The response must contain every line below in which "McLean" appears.

Collected data entries:

☆ ☆ ☆ ☆ ☆

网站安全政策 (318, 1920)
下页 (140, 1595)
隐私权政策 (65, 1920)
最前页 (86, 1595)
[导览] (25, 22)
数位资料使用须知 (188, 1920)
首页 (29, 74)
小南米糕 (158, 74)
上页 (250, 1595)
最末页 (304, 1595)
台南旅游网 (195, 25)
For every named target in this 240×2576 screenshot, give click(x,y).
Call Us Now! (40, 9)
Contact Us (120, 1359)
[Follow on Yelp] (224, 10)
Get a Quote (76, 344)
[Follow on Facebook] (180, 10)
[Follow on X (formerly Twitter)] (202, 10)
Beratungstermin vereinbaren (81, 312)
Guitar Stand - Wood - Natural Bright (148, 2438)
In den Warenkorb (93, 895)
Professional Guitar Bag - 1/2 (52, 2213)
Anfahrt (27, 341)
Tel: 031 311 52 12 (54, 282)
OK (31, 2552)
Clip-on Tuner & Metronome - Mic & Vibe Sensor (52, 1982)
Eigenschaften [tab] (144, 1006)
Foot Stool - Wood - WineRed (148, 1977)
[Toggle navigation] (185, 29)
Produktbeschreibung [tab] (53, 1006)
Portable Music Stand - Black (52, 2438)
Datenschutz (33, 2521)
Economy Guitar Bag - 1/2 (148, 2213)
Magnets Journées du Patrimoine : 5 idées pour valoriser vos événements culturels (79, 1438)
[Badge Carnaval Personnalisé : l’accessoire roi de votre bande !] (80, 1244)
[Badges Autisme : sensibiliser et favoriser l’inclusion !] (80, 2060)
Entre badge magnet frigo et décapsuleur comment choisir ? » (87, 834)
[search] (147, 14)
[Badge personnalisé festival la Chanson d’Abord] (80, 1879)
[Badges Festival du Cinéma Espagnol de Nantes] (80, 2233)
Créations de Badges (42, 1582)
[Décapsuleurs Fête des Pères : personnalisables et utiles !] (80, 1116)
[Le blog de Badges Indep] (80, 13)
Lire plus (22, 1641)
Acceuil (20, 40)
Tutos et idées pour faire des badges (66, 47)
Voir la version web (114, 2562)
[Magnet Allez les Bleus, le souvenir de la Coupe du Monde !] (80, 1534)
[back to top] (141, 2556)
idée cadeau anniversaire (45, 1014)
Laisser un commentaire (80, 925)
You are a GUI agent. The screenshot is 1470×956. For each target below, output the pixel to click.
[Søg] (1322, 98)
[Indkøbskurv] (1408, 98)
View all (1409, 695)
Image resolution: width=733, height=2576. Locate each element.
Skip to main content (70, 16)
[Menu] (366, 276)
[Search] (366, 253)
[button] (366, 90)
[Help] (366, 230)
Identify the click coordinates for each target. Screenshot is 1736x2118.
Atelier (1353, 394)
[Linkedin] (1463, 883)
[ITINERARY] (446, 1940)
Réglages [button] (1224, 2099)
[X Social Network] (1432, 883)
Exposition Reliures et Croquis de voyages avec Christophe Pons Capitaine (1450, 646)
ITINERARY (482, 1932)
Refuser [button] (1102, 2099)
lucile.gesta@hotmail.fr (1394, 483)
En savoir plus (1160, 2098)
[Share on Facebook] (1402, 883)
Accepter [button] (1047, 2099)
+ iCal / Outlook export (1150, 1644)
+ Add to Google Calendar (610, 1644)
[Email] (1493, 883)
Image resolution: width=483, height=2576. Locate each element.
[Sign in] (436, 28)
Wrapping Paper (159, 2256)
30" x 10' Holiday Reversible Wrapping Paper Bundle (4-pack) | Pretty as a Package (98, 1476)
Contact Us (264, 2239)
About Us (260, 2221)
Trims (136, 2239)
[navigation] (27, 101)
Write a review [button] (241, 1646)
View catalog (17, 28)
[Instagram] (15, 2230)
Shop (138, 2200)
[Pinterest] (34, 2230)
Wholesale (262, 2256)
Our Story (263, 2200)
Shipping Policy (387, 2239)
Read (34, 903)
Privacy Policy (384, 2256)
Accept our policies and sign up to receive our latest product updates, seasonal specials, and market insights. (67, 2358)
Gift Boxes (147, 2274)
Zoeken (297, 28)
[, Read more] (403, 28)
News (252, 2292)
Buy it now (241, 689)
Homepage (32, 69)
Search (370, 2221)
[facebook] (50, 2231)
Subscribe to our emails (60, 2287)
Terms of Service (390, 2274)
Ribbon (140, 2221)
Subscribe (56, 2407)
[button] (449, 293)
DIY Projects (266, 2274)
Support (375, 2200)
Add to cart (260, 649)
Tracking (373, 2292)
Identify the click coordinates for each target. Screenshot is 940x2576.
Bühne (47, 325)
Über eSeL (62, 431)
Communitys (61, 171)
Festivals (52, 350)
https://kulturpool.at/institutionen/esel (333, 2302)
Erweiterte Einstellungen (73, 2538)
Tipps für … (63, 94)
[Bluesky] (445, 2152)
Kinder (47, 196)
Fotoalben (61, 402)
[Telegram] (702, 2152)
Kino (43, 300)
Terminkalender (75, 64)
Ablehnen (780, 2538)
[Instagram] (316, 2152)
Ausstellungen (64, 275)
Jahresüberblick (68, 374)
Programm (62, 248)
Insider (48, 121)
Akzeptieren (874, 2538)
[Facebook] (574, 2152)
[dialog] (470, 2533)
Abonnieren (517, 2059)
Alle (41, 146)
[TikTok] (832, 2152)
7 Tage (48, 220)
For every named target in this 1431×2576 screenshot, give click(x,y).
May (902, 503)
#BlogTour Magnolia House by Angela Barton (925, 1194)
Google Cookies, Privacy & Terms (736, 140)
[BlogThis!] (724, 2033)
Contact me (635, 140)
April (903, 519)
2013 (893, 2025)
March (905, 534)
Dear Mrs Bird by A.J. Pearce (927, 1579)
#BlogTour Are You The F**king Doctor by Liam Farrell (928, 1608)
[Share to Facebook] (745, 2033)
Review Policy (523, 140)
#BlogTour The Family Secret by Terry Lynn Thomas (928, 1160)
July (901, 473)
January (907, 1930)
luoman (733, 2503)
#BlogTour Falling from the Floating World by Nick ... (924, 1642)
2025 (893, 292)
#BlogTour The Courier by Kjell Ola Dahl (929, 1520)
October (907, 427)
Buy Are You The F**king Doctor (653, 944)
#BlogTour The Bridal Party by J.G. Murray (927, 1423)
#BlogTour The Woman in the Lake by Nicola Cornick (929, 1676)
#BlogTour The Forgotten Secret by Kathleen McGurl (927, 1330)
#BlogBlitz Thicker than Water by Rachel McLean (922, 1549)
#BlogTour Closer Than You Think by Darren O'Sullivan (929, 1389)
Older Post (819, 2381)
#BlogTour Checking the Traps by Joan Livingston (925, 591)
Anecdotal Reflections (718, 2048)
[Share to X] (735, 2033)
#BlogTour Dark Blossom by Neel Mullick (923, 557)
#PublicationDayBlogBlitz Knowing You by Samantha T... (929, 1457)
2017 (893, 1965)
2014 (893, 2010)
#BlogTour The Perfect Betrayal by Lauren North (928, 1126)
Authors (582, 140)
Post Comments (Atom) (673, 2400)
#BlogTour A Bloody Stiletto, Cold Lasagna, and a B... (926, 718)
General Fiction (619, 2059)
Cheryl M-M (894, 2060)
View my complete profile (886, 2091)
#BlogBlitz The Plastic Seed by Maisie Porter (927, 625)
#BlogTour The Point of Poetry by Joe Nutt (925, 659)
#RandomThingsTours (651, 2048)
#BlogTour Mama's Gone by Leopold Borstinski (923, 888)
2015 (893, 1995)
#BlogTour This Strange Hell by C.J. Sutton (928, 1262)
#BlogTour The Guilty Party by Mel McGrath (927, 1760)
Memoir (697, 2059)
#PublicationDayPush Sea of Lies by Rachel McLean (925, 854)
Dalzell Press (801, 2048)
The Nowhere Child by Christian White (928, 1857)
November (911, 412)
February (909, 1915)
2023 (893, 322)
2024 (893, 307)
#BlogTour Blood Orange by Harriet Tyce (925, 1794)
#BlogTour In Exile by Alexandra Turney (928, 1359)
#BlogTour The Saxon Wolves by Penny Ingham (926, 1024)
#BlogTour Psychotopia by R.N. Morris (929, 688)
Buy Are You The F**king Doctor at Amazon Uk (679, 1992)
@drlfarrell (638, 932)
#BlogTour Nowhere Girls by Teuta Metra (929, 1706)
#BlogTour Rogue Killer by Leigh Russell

☆ ☆ ☆ ☆ ☆

## Completed exercise
#BlogBlitz Thicker than Water by Rachel McLean (922, 1549)
#PublicationDayPush Sea of Lies by Rachel McLean (925, 854)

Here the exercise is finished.